Approximately 1700 Pg of soil carbon are stored in the northern circumpolar permafrost zone, more than twice as much carbon than currently contained in the atmosphere. Permafrost thaw, and the microbial decomposition of previously frozen organic carbon, is considered one of the likely positive feedbacks from terrestrial ecosystems to the atmosphere in a warmer world. Yet, the rate and form of release is highly uncertain but crucial for predicting the strength and timing of this carbon cycle feedback this century and beyond. Here we report on the formation of a new research coordination network (RCN) whose objective is to link biological C cycle research with networks focused on the thermal state of permafrost.

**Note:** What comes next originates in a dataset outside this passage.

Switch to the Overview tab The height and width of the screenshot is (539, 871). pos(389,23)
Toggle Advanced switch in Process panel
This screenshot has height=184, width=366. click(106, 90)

We found that published literature in the SCI identified with the search terms ‘permafrost’ and ‘carbon’ have increased dramatically in the last decade. Of total publications including those keywords, 86% were published since 2000, 65% since 2005, and 36% since 2008. Interconnection through this RCN is designed to produce new knowledge through research synthesis that can be used to quantify the role of permafrost carbon in driving climate change.
Results/Conclusions
An expert elicitation revealed that the total effect of carbon release from permafrost zone soils on climate is expected to be up to 24-58 Pg C over the next three decades, reaching 208-377 Pg C by 2100 and potentially up to 482-812 Pg C over the next several centuries under the strongest warming scenario presented to the group. These values, expressed in billions of tons of C in CO2 equivalents, combine the effect of C released both as CO2 and as CH4 by accounting for the greater heat-trapping capacity of CH4 over a twenty-year time horizon. Much of the actual C release by weight is expected to be in the form of CO2, with only about 2.3% of that in the form of CH4. However, the higher global warming potential of CH4 means that up to half of the effect of future permafrost zone carbon emissions on climate forcing was expected by this group to be a result of CH4 emissions from wetlands, lakes, and other oxygen-limited environments. These results demonstrate the vulnerability of organic C stored in near surface permafrost to increasing temperatures. Future activities of this network include synthesizing information in formats that can be assimilated by biospheric and climate models, and that will contribute to future assessments of the IPCC.